Auranofin potentiates cisplatin response through context-dependent NOTCH-associated signaling states in endometrial cancer

Therapeutic resistance remains a major challenge in advanced and recurrent endometrial cancer (EC). Aberrant NOTCH signaling has been associated with aggressive tumor behavior and therapeutic resistance across multiple malignancies, yet its therapeutic significance in EC remains incompletely defined. We investigated whether auranofin (AuR), a noncanonical modulator of NOTCH signaling through the transcriptional effector RBPJ, alters platinum responsiveness in EC models. Elevated NOTCH3 copy-number was associated with poorer overall survival in the TCGA-UCEC cohort.

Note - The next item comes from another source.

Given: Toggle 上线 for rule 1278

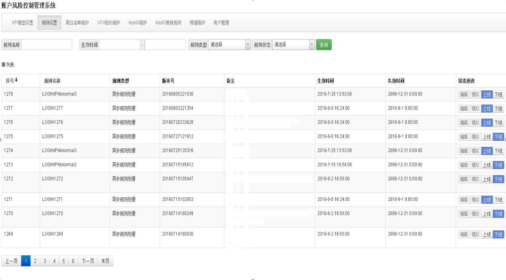Looking at the screenshot, I should point(487,95).
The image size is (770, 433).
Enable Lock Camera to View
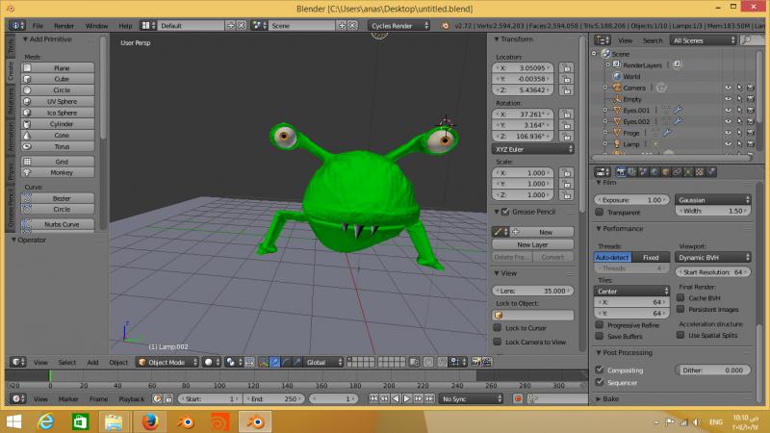click(499, 343)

AuR treatment reduced RBPJ occupancy at canonical NOTCH target loci, including HES1 and HES4, across multiple EC models. Stable NOTCH3 depletion altered AuR responsiveness in a context-dependent manner while significantly enhancing cisplatin (CDDP) sensitivity in AN3CA cells. Pharmacologic AuR treatment similarly potentiated CDDP response in AN3CA cells and AN3CA xenografts, resulting in reduced tumor burden and prolonged endpoint-free survival following combination treatment. In contrast, ARK-1 xenografts demonstrated limited additional benefit from combined AuR plus CDDP therapy despite detectable suppression of RBPJ occupancy. Together, these findings identify context-dependent NOTCH-associated therapeutic vulnerabilities in EC and support further development of biomarker-guided AuR-based platinum-sensitization strategies. Statement of significanceAuranofin suppresses RBPJ-associated transcriptional activity and enhances cisplatin response in biologically distinct subsets of endometrial cancer.